Hace pocas noches me enteré, gracias al Show de Graham Norton que transmite el canal Film & Arts, de la reciente producción de una película basada en el libro La brujas, del escritor Roald Dahl (1916-1990), galés de ascendencia noruega.

Me interesé en el filme, estrenado el 22 de octubre pasado en México y Estados Unidos, al saber que uno de los papeles principales es interpretado por una actriz que me gusta mucho: Octavia Spencer.

Del talento histriónico de esa estadounidense he disfrutado en “Historias cruzadas”, “La forma del agua” y “Una mujer hecha a sí misma”.

En cuanto terminó el programa fui a buscar el cuento de Dahl en uno de mis libreros. Lo encontré justo al lado de otro relato famoso y que también ha sido llevado al sétimo arte: Charlie y la fábrica de chocolate.

Fue así como esa misma noche comencé a leer Las brujas en una edición publicada por Alfaguara e ilustrada por el artista británico Quentin Blake (1932).

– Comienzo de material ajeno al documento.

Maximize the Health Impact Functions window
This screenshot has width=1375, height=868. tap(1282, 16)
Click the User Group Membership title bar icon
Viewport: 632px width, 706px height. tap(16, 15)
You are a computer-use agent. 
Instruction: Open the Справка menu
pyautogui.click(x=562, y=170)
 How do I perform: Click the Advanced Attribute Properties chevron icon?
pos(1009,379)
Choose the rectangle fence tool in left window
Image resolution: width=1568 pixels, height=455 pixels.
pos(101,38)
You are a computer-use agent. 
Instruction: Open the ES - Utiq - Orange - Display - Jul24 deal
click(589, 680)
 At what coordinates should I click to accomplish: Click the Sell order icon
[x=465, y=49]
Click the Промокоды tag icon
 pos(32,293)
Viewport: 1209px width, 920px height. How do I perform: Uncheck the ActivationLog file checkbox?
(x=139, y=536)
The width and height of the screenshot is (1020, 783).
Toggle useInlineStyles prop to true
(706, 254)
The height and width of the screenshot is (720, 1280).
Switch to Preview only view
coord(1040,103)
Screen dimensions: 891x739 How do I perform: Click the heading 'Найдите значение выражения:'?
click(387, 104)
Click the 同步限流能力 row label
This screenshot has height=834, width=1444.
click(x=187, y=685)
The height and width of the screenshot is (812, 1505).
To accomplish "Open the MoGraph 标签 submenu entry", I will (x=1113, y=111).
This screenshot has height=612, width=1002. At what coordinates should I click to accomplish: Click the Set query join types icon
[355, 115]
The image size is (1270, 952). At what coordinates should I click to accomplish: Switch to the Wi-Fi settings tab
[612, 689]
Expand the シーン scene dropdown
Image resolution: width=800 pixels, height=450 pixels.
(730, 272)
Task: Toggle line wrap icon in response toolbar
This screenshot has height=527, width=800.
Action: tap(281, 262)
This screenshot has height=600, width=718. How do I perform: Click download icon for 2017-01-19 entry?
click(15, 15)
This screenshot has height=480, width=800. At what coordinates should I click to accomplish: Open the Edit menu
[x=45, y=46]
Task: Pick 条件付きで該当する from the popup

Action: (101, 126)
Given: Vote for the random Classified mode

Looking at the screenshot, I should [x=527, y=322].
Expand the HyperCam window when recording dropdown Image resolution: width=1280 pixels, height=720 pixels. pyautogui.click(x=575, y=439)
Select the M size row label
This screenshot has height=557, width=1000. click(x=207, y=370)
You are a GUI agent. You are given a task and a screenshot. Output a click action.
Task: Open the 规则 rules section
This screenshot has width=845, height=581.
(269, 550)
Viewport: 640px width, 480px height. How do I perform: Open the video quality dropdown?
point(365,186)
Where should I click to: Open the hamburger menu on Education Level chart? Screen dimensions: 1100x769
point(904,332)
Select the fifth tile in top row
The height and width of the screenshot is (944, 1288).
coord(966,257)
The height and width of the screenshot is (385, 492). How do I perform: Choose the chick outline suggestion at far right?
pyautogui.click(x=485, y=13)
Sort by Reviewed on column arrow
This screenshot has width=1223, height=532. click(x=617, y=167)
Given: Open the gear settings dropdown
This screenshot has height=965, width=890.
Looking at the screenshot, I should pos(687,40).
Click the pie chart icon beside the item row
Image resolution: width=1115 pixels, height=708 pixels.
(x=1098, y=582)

De modo que he estado aprendiendo que las brujas existen, pero es sumamente difícil identificarlas pues viven como mujeres normales. El asunto es delicado pues puede tratarse de alguna vecina, la señora de la panadería o una conductora de Uber.

Además, las hay en todos los países del planeta. De hecho, en cada nación están organizadas en sociedades secretas.

No tienen uñas, por eso cubren sus manos con guantes; son calvas, pero usan peluca; sus fosas nasales son más grandes que las del resto de los mortales, no tienen dedos en los pies y su saliva es azul.

Todo esto lo cuenta la abuela de la historia, personaje interpretado por Octavia Spencer.

Como ven, me estoy convirtiendo en un experto en brujas gracias a este divertido e ingenioso cuento de Roald Dahl que me ha permitido -además- reencontrarme con mi niño interior.

Despertar al carajillo que fui es un maravilloso acto de brujería literaria. Espero poder beber, en un futuro próximo, la pócima cinematográfica.